Superior Court of Pennsylvania

December 23, 2019


          Appeal from the Judgment of Sentence Entered June 15, 2018 In the Court of Common Pleas of Philadelphia County Criminal Division at No(s): CP-51-CR-0005031-2017

          BEFORE: BENDER, P.J.E., STABILE, J., and STEVENS, P.J.E. [*]


          STEVENS, P.J.E.

         Appellant, Thomas J. Kearney, appeals from the judgment of sentence entered in the Court of Common Pleas of Philadelphia County, which sitting as finder of fact in Appellant's waiver trial, found him guilty of criminal mischief, 18 Pa.C.S. § 3304, infra, graded as a misdemeanor in the third degree. On appeal, Appellant contends the court erred in sua sponte amending the grading of the charge of the offense from a felony of the third degree, involving at least $5, 000 in pecuniary loss, to a misdemeanor of the third degree, requiring at least $500 in pecuniary loss, at the end of trial and immediately before announcing its verdict.

         Appellant also challenges the sufficiency of the evidence offered to prove the statutory damages amount of $500 for the M3 offense. For its part, the trial court now concedes both points and recommends we vacate judgment of sentence.

         After careful review, we are constrained to vacate judgment of sentence, as we agree with the trial court that insufficient evidence was offered to prove at least $500 in damages suffered by the complainant.

The trial court sets forth the facts and procedural history, as follows:
On March 7, 2017, around 12:20 a.m., Detective Pridaka [of the Philadelphia Police Department] responded to a shooting incident complaint which occurred on the 5800 block of Anderson Street. At the scene of the incident, Detective Pridaka recovered two .40 caliber fired cartridge casings (FCCs) and noticed a white 2016 Dodge Charger RT, which had been damaged when a brick was thrown at it. Detective Pridaka prepared a crime scene sketch and took crime scene photos of the 5800 block of Anderson Street and the damaged vehicle. N.T. 6/15/18, at 64-65.
After the complaint was taken to the Northwest division, Detective Wayne Brown was assigned to the case and took a statement from the Complainant, Daniel Franklin. Id. at 39-40. The Complainant's statement indicated that when the Complainant left his house around 12:20 a.m., he saw a brick on top of his car and upon his removal of the brick, he noticed the brick had smashed his front windshield. The Complainant further described that there were dents all over the corner of his car and that he proceeded to call 911 regarding the damage to his vehicle.
[The complaint indicated further that] [w]hile the Complainant waited for police to respond, he noticed a car backing up at the corner of Price and Anderson and saw [Thomas Kearney], the Defendant [hereinafter "Appellant"], get out of the car and begin walking up the block towards the Complainant's vehicle. Appellant picked up the brick and threw it at the Complainant's car again. The Complainant screamed at Appellant, which prompted Appellant to take off running; while running, Appellant turned and started firing shots at the Complainant.

→ Record extracts
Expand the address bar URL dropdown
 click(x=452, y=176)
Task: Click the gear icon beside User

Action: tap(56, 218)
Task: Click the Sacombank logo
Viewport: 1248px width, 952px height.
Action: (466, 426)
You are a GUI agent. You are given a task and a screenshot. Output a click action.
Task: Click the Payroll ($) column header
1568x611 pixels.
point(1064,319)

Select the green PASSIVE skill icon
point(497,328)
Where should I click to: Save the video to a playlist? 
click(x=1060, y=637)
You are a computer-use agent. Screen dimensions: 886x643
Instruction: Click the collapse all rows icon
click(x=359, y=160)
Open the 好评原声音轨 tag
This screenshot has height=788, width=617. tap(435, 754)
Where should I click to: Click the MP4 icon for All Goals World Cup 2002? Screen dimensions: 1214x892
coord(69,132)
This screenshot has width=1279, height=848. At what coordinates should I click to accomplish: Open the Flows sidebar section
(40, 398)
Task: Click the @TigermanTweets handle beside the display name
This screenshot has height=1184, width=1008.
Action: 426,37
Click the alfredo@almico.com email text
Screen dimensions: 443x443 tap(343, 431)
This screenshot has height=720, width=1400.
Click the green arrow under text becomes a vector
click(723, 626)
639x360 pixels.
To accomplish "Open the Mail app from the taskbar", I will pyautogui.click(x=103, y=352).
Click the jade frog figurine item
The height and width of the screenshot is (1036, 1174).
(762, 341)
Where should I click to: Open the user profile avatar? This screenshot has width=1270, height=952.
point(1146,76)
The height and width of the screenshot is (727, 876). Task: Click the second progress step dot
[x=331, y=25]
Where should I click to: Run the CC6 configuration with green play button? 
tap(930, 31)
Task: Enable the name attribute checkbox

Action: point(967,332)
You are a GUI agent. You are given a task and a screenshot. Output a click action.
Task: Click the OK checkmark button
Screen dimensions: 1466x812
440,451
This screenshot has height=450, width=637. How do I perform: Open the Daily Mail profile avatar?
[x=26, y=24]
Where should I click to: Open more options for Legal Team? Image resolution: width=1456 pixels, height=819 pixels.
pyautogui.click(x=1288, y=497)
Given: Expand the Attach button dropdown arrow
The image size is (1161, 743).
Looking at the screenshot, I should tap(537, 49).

→ Jobs
1. Summarize the appeal opinion in two sentences.
2. Write the next part of the appeal opinion, beginning after its last sentence about Appellant firing shots at the Complainant.

→ Per-task answers
1. Thomas J. Kearney appealed his criminal mischief conviction in the Court of Common Pleas of Philadelphia County, graded as a third-degree misdemeanor. He argued that the court wrongly amended the grading from a felony on its own at the end of trial and that the evidence did not prove the required $500 in damages, and the Superior Court, with the trial court conceding both points, vacated the judgment of sentence for insufficient proof of at least $500 in damage to the complainant.

2.
The Complainant did not know Appellant by name, but he recognized him as his coworker's fiance'. Id. at 17-18. When asked by Detective Brown why Appellant would want to vandalize the Complainant's car, the Complainant responded that he [recently had] an affair with Appellant's fiancée. Id. at 22.

Trial Court Opinion, 1/9/19, at 2.

         Appellant was charged with criminal mischief, graded as a felony in the third degree, [1] and he proceeded to a waiver trial. At trial, the Complainant testified that he was unable to remember anything about the night in question. The Commonwealth, therefore, had Complainant's police statement, which including Complainant's personal opinion that Appellant caused $10, 000 damage to his car, admitted into the record pursuant to Pa.R.E. 803.1(1).

         Specifically, in the police statement, the written form asks "What is the total damage to your vehicle? Complainant answered "The hood, body, door, window, tire flat. I am going to say $10, 000 with all the dents and stuff. They will have to repaint the whole car." N.T. at 30-31. On cross-examination, however, Complainant confirmed he was "guessing" when he answered that the total damage to his vehicle would amount to $10, 000. N.T. At 31. Appellant testified in his defense and admitted he threw a rock and a brick at Complainant's car, but he denied having or using a gun.

         The court heard closing arguments, where defense counsel maintained that without any meaningful estimate from a body shop, garage, or other informed source, the only charge substantiated by the evidence was summary criminal mischief, which involves damages less than $500. The Commonwealth failed to introduce any valuation evidence enabling the fact finder to assign a value that would support a higher grade of criminal mischief, the defense posited. N.T. at 101.

         The Commonwealth denied that a professional estimate was necessary to prove its case, and it insisted, instead, that the fact finder could look to the evidence, including Complainant's own personal assessment that the damage totaled $10, 000, and reasonably infer a valuation that would support the felony 3 charge. N.T. at 102-03.

         The court began by finding Appellant not guilty of aggravated assault, simple assault, REAP, and PIC, as it "[did not] necessarily believe the Complainant's story[]" in its entirety and considered Appellant's version equally plausible, particularly because Appellant's conduct after the fact was inconsistent with his having committed a serious gun offense as charged. The court ...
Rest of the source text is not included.